When Indigenous lawyer Jasmine decides to take her mother, Della, on a tour of England's most revered literary sites, Jasmine hopes it will bring them closer together and help them reconcile the past.
Twenty-five years earlier, the disappearance of Jasmine's older sister devastated their tight-knit community. This tragedy returns to haunt Jasmine and Della when another child mysteriously goes missing on Hampstead Heath. As Jasmine immerses herself in the world of her literary idols - including Jane Austen, the Brontë sisters and Virginia Woolf - Della is inspired to rediscover the wisdom of her own culture and storytelling. But sometimes the stories that are not told can become too great to bear.
Ambitious and engrossing, After Story celebrates the extraordinary power of words and the quiet spaces between. We can be ready to listen, but are we ready to hear?
Prof. Larissa Behrendt is a Eualeyai/Kamillaroi woman. She is the professor of law and director of research at the Jumbunna Indigenous House of Learning at the University of Technology, Sydney.
She is admitted to the Supreme Court of the ACT and NSW as a barrister.
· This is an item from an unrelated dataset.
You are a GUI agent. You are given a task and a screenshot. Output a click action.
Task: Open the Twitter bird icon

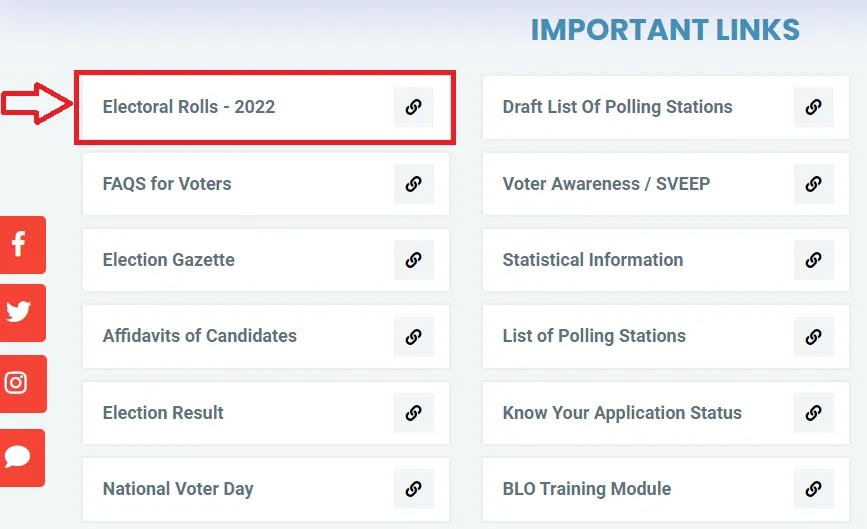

Larissa is a land commissioner at the Land and Environment Court and the alternate chair of the Serious Offenders Review Board, a member of the Academy of Social Sciences of Australia and a founding member of the Australian Academy of Law. She is the chair of the Humanities and Creative Arts panel of the Australian Research Council College of Experts. She is the author of several books on Indigenous legal issues.
She won the 2002 David Uniapon Award and a 2005 Commonwealth Writer's Prize for her novel Home. Larissa is a board member of the Museum of Contemporary Art, a board member of Tranby Aboriginal College and a director of the Bangarra Dance Theatre. She was named as 2009 NAIDOC Person of the Year.